In a physical shop everyone from the doorman to the executive at the counter will recognize you if you are a regular customer. In online stores this is much harder, and you have to provide a password to establish who you are. Secure access through password authentication is a necessity in online transactions. At the same time, password managers provide an essential service helping you to easily buy products from different online retailers. The same platform can also manage all your reward points making them easily accessible anywhere. But a physical retail outlet will take some time to process the same purchases and reward points. These problems need an efficient solution.
Problem office the Identity Gap
This difference between who you are online and who you are offline is difficult to manage for most people. It is known as the Identity Gap. In banking, it is easier for customers to make online transactions with few clicks using a unique username and password. But in a physical bank branch the same person has to provide bank cards and PINs.
The main problem is that the online identity of a legitimate user is completely isolated from their identity in the physical world and determined by different sets of information. With the digital transformation of our day-to-day lives in full swing, more and more people are looking for a viable solution to this problem in different sectors.
Digital ID as a solution
The clear solution is to create a singular unified identity for customers across online and offline platforms. Mobile and biometrics technologies are sufficiently advanced to allow this bridging of the Identity Gap. An important innovation in this field is taking a hybrid approach today to manage user identities across the real and virtual worlds. Using this method the user has full control over their sensitive personal data.

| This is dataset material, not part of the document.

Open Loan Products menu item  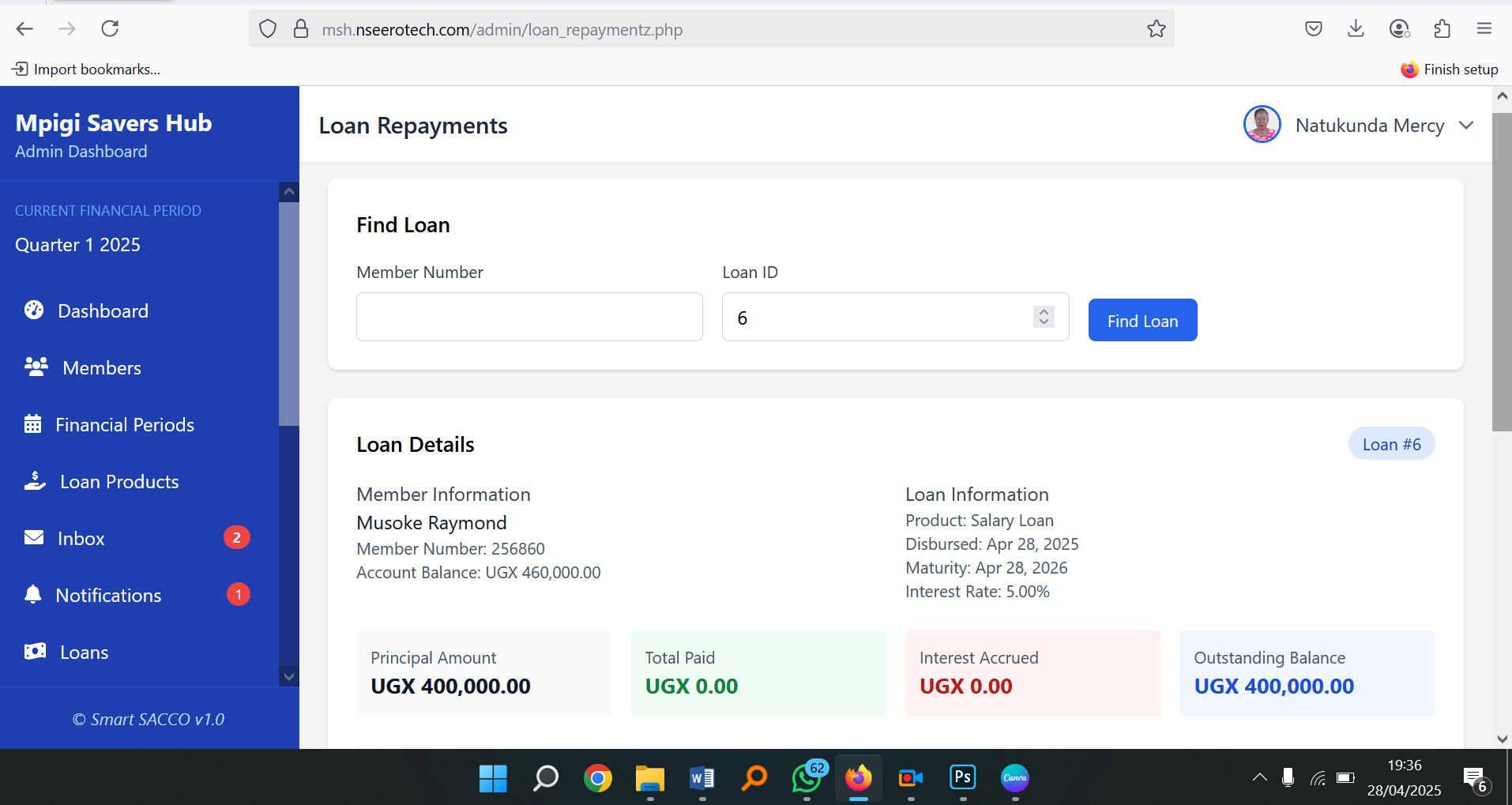119,481
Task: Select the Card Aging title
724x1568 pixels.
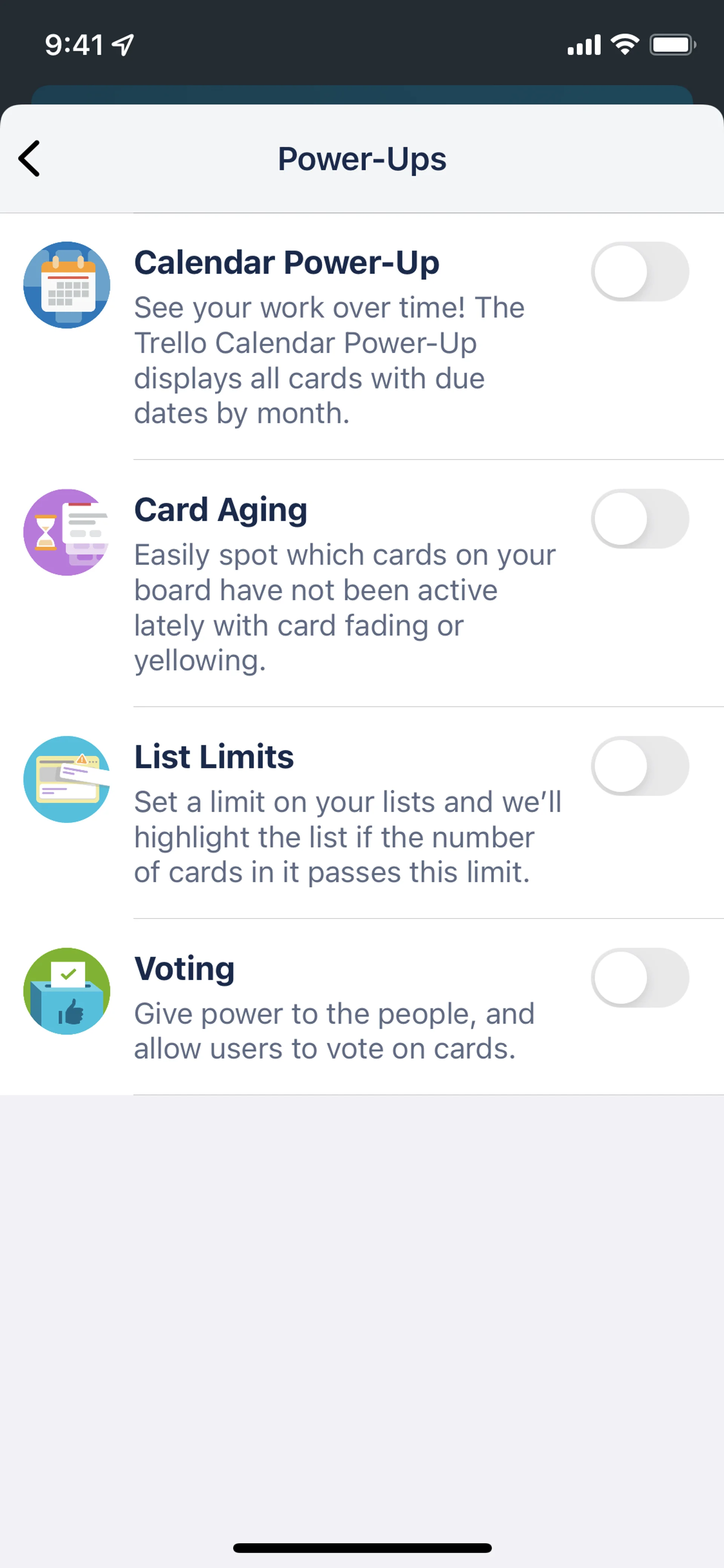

Besides, trusted third parties can also maintain their own data about specific interactions with a particular end user through this technology.
The result is that a Digital ID for the customer always exists at their own disposal. Third parties can use their own records to verify this data whenever authentication is required, such as while opening a bank account. This avoids the messy process of sharing and verifying essential paper documents at all these checkpoints. Such technology is already in use in certain airports for passenger identification and its broader application will help narrow the Identity Gap.